Here's Winnie!

19 Oct 2011dogs
Winnie

Winnie is a dog, probably half beagle, half something else. She lives with us now, but her life wasn’t always wall-to-wall belly rubs, salmon for breakfast and as much love as she can stand. We adopted her from the animal shelter where we work as volunteers on September 4, and for 3-4 months before that, she’d been cowering at the back of her cage, frightened even to show her little nose to the people outside.

We think Winnie was raised as a hunting dog, locked up in a kennel with other dogs and no humans to bond with, since she has a bad case of kennel syndrome: she’s scared of more or less everything except other dogs, and now, us. Loud or just sudden noises, cars, bikes, trams, other people, big boxes (no idea why), and so on. All send her into a panic.

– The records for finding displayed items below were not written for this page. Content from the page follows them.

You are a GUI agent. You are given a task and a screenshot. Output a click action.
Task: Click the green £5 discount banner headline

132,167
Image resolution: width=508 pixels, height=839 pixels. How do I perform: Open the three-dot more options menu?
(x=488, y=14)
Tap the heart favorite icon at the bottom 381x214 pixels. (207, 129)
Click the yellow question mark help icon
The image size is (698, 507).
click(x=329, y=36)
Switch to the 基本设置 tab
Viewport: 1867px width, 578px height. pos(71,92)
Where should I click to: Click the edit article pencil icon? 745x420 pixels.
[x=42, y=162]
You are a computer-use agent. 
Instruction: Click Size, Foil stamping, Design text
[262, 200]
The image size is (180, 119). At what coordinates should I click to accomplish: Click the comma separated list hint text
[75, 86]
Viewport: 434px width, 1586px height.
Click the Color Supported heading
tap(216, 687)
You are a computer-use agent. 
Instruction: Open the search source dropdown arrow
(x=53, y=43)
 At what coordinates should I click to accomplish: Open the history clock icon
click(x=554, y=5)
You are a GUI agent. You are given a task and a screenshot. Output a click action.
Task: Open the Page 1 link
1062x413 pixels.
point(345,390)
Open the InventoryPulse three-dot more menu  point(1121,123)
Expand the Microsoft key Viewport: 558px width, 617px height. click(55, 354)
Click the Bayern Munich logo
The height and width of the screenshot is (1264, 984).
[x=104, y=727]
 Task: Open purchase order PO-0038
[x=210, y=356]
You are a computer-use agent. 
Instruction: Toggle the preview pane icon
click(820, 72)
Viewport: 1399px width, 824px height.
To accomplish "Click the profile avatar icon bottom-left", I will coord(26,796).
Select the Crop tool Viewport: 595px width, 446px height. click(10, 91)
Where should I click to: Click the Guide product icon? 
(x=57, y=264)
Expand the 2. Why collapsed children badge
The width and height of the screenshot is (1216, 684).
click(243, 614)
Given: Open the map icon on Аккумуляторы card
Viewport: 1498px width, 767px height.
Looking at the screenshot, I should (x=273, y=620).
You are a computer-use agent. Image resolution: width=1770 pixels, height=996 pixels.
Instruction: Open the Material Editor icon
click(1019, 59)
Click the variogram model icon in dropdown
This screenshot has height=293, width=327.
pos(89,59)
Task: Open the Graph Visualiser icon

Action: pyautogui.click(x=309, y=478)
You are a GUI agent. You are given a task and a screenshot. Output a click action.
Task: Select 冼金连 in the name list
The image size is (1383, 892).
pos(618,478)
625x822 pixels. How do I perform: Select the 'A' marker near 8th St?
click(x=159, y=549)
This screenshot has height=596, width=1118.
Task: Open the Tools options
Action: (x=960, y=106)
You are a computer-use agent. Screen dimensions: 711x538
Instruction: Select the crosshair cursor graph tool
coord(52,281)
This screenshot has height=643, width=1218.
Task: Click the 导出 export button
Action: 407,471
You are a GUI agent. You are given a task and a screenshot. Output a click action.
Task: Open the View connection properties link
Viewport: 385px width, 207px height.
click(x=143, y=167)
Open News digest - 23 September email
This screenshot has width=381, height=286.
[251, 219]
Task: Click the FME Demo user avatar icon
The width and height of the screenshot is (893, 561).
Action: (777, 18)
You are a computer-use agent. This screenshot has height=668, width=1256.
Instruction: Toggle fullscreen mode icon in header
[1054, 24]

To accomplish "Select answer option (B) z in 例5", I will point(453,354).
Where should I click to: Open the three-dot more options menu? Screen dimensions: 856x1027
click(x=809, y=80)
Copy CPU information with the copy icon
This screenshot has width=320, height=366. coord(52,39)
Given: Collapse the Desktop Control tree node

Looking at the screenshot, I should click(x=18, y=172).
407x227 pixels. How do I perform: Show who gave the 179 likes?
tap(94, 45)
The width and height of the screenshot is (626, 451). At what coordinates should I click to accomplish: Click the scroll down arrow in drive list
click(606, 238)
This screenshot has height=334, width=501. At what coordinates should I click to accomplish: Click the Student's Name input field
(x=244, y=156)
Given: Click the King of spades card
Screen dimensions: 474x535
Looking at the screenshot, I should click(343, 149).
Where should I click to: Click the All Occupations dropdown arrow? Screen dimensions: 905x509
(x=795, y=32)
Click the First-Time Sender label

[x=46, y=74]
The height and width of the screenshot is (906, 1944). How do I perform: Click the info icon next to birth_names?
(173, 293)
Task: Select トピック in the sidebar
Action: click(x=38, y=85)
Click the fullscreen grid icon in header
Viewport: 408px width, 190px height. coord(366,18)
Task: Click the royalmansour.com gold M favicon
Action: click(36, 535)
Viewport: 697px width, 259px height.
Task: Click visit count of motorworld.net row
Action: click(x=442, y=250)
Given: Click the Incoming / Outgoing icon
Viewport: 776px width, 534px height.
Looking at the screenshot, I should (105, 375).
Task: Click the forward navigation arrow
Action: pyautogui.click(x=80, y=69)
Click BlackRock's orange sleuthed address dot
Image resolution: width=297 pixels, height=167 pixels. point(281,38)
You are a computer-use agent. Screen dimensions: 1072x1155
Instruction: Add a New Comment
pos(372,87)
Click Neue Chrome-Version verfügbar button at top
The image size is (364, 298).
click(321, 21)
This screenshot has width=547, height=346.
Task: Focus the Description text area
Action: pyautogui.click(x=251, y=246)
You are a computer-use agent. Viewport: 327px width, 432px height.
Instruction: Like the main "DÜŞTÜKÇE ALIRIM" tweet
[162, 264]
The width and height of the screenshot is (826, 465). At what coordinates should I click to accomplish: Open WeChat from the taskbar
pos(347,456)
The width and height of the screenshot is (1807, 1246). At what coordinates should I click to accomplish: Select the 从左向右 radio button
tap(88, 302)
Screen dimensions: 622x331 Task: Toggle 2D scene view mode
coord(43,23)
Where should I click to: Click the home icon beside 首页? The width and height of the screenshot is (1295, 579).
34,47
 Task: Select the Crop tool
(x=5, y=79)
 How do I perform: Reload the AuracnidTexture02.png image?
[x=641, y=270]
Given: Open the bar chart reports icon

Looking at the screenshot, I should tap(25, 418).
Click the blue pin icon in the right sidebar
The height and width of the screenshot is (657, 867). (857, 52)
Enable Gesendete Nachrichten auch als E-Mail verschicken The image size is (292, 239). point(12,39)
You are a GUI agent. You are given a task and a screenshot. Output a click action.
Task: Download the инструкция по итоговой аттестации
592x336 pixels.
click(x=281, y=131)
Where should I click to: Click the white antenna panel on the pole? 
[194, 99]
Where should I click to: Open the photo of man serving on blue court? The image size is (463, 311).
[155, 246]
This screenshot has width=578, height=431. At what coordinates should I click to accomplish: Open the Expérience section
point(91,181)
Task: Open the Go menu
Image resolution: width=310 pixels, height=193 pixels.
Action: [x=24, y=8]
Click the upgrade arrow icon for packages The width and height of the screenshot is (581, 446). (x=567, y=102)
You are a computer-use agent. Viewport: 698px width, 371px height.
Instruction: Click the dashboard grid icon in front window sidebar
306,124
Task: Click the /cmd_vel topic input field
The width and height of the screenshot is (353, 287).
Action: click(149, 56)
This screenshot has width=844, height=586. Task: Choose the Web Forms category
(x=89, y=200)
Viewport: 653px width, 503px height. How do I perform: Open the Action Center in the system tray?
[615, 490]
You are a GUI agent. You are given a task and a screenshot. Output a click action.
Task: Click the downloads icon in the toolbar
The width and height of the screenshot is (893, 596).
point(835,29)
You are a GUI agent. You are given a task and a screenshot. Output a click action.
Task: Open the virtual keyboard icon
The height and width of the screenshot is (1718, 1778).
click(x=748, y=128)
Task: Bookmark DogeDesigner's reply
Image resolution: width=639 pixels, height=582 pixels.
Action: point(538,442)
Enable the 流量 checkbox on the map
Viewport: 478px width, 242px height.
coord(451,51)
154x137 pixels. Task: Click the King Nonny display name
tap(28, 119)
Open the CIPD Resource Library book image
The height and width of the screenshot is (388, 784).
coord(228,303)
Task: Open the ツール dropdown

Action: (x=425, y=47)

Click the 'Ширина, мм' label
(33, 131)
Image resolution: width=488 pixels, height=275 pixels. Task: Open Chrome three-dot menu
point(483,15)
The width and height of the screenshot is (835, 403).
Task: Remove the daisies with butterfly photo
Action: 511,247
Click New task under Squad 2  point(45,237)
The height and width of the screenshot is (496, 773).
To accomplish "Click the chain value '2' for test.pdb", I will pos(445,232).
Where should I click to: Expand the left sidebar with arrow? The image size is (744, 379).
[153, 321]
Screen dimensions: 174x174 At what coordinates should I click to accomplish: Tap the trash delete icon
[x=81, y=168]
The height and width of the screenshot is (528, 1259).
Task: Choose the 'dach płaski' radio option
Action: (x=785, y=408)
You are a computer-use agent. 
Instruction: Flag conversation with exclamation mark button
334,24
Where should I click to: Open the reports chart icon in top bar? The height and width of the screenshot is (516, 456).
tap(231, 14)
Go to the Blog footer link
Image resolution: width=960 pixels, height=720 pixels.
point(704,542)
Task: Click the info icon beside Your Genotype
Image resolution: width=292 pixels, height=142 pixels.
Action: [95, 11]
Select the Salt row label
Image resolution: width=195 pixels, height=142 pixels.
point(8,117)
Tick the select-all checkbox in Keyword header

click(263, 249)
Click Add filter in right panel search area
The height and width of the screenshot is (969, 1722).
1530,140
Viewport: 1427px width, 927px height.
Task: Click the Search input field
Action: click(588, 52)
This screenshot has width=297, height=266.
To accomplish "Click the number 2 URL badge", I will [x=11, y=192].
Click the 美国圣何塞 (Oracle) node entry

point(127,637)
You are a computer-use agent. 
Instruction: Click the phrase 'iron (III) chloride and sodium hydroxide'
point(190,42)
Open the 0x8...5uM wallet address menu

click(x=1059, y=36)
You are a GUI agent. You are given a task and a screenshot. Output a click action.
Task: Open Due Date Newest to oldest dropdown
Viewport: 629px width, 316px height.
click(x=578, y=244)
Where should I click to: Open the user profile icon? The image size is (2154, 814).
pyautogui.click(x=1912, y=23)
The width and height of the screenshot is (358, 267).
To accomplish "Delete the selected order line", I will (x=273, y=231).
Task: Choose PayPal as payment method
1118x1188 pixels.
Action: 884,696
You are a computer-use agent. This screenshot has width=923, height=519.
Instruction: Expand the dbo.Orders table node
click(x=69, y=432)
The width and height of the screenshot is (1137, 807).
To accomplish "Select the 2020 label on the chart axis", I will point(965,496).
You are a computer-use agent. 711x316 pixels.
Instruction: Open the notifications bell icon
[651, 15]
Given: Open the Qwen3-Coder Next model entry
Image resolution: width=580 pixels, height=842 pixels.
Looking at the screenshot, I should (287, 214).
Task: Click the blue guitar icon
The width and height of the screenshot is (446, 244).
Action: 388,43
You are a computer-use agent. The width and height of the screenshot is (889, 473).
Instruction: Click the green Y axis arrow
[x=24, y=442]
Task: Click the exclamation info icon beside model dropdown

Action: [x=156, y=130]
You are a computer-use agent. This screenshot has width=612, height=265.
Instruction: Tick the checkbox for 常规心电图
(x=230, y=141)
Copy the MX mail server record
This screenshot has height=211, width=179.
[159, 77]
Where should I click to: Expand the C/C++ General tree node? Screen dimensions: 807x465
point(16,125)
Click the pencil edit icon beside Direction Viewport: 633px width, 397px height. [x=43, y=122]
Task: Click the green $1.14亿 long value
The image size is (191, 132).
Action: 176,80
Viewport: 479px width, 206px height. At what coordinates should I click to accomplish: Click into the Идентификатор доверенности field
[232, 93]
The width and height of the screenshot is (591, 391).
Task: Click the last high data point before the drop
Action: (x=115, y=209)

We think that she probably wasn’t aggressive and confident enough to satisfy the assholes who had her before, so they abandoned her.

To add injury to insult, when she was abandoned, her previous “family” decided that, in order to avoid any chance of being identified as the owners of a stray dog, they would remove Winnie’s ID tattoo. The tattoo was on her ear. So they cut it off. She was found wandering in the village of one of the other volunteers, covered in ticks, with an oozing fresh wound where her ear used to be. It’s all healed up now, and she just looks kind of funny, like she’s continually cocking her head to one side as if to say “Who? Me?”.

Anyway, Winnie is a little cutie, and adopting her has made our lives much richer, if rather dirtier and less well rested. She loves nothing better than running through the dewy meadow in the local park in the mornings, and it’s even better if there’s another crazy dog to chase. She sleeps on our bed, howls at the old lady who feeds the pigeons next to the dog park, loves kisses and crazy play, and is just starting to realise that not everything in the world of humans leads to pain and unpleasantness. She’s even learning that it can be fun to do what the funny two-leggers she lives with ask her to do.

If you ever feel the need for a dog in your life, head to your local shelter. You won’t regret it.